[Extracted records]
----
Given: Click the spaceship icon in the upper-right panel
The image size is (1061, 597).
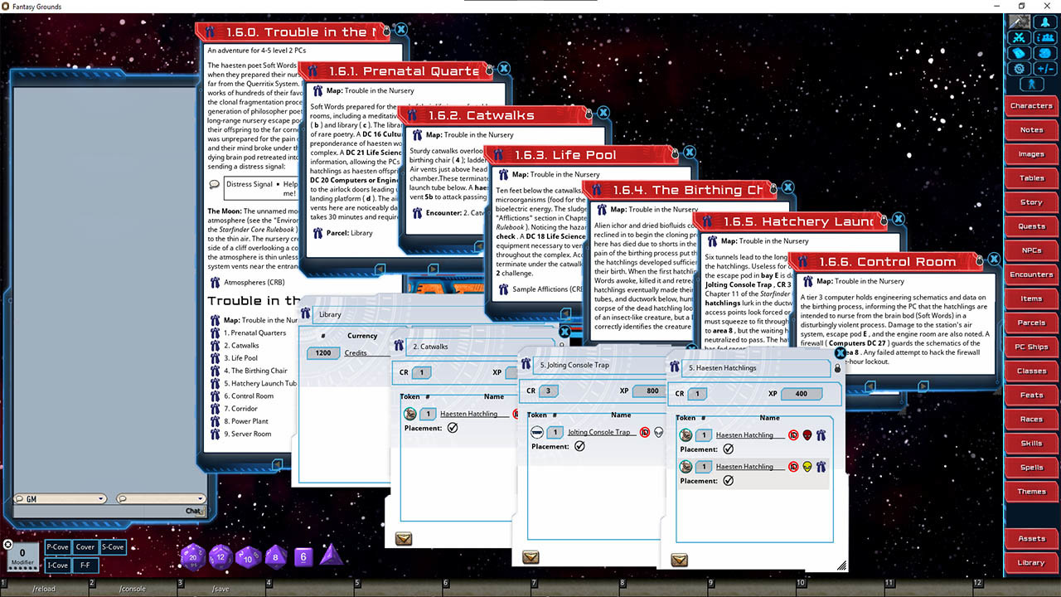Looking at the screenshot, I should click(1046, 22).

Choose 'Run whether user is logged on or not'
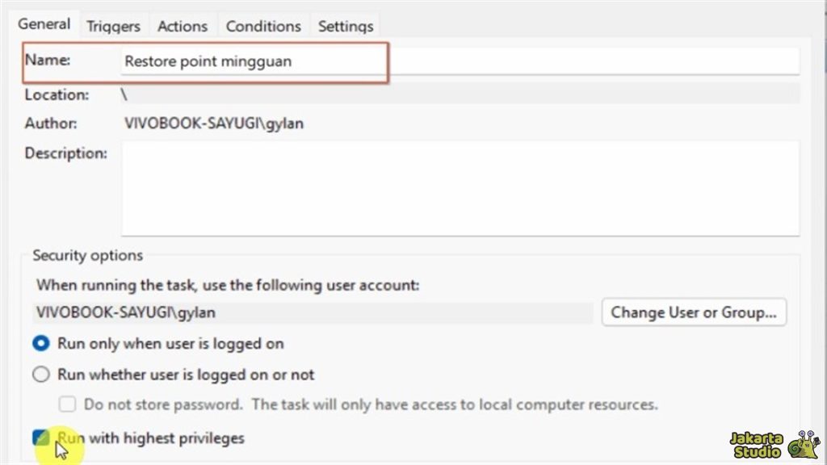41,375
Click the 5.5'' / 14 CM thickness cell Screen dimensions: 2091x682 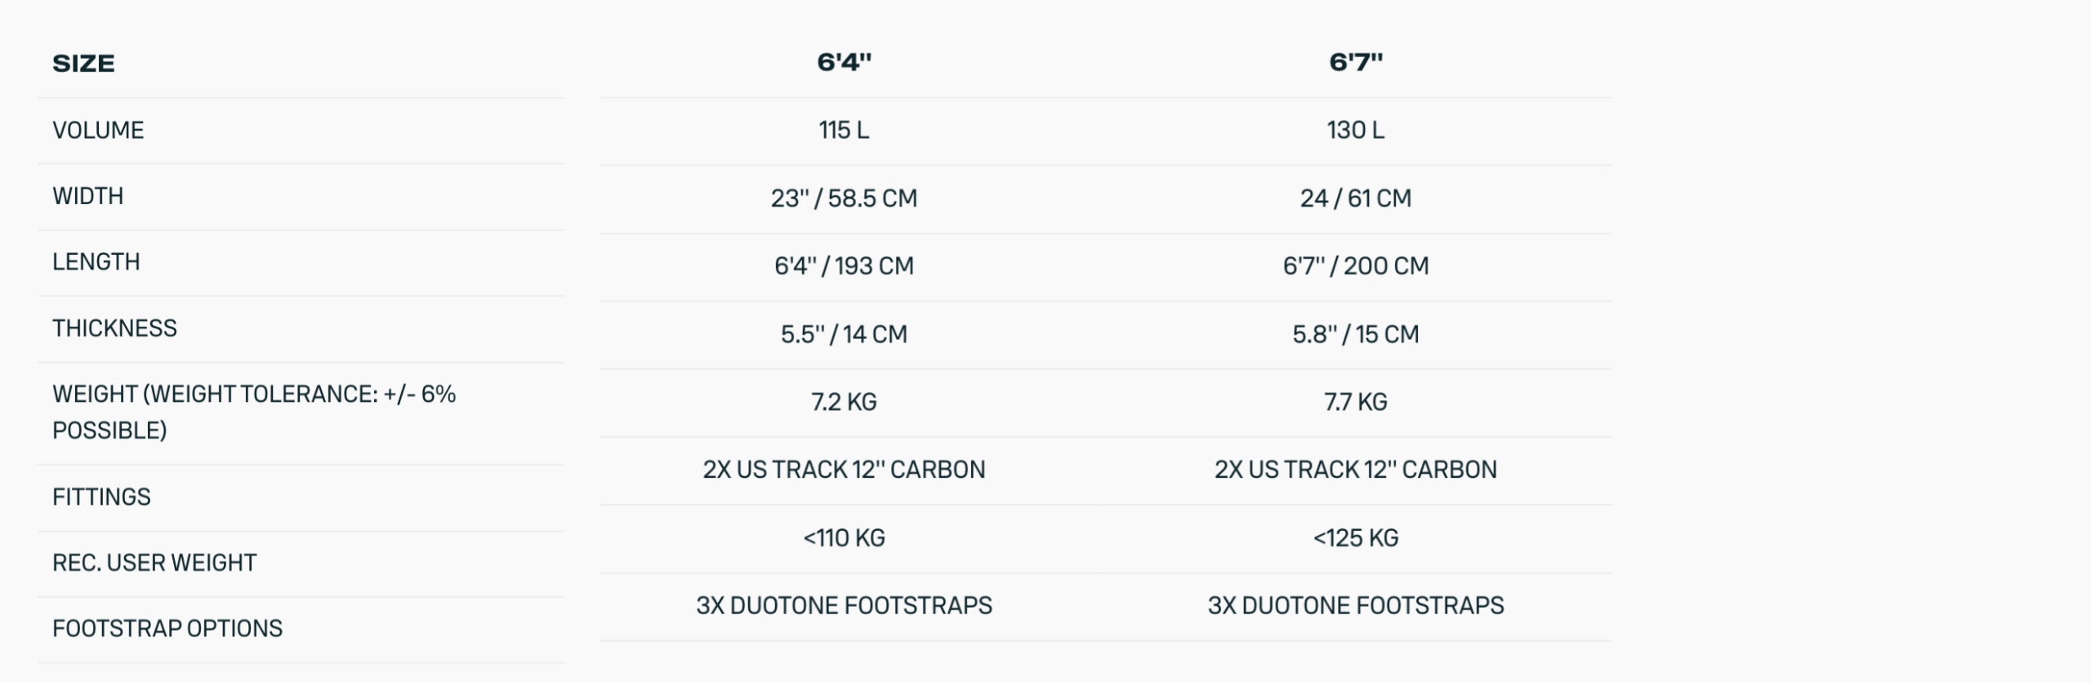844,335
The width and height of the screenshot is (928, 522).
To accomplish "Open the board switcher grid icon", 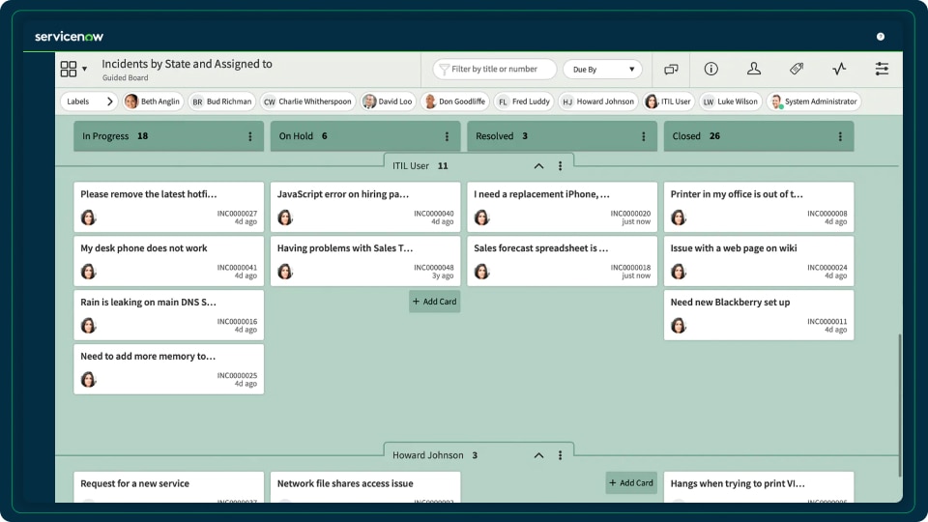I will tap(69, 69).
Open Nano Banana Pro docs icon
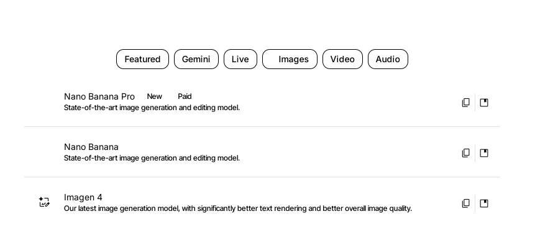Screen dimensions: 535x252 484,103
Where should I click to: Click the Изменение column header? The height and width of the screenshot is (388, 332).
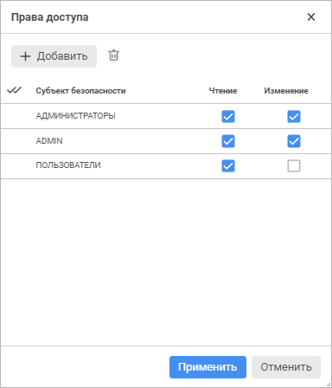point(286,91)
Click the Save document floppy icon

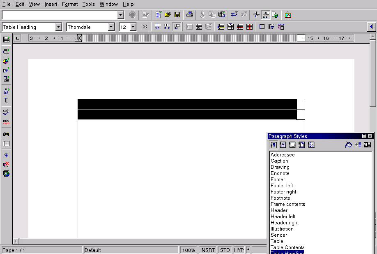[x=177, y=15]
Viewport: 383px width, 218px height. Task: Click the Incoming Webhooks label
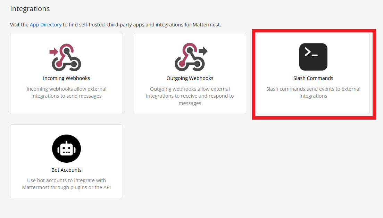tap(66, 78)
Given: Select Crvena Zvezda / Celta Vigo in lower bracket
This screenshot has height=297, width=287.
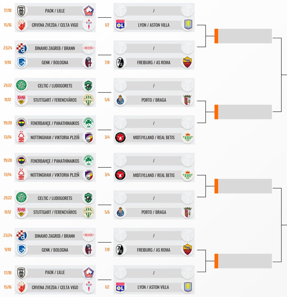Looking at the screenshot, I should 55,287.
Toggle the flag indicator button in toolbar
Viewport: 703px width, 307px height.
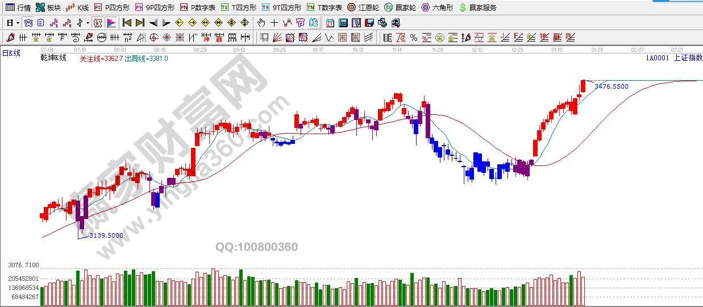point(111,23)
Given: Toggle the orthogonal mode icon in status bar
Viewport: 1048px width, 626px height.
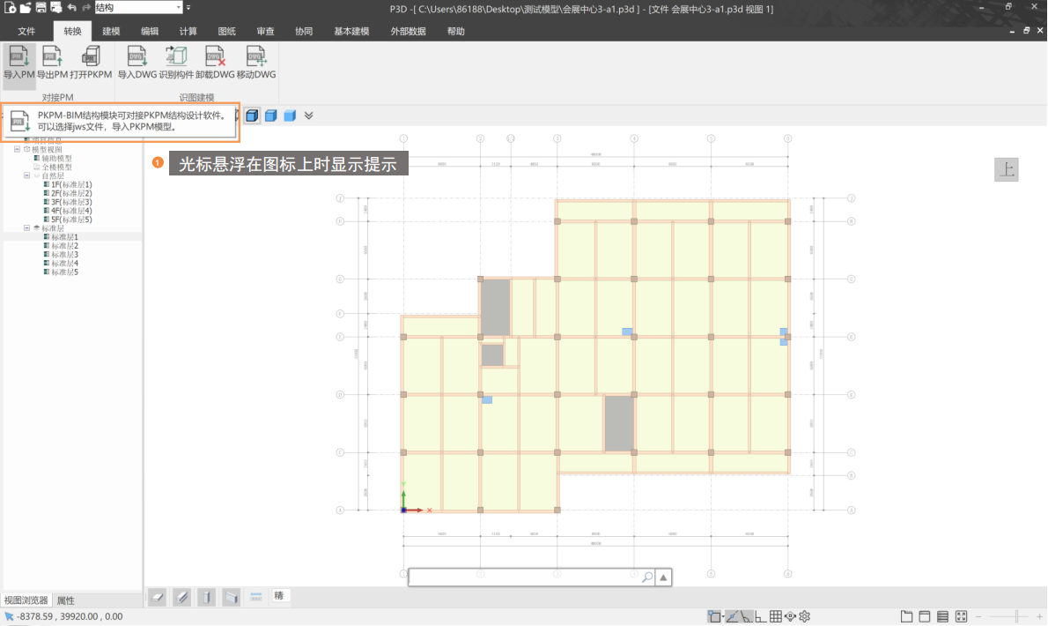Looking at the screenshot, I should (x=759, y=616).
----
### WHAT IS NEEDED:
Without any pictures, reproduce exactly the lines from the line that contains "Given: Select Crvena" to the end of the entries above, both ends included.

### OUTPUT OF THE TASK:
Given: Select Crvena Zvezda / Celta Vigo in lower bracket
This screenshot has height=297, width=287.
Looking at the screenshot, I should 55,287.
Toggle the flag indicator button in toolbar
Viewport: 703px width, 307px height.
point(111,23)
Given: Toggle the orthogonal mode icon in status bar
Viewport: 1048px width, 626px height.
Looking at the screenshot, I should (x=759, y=616).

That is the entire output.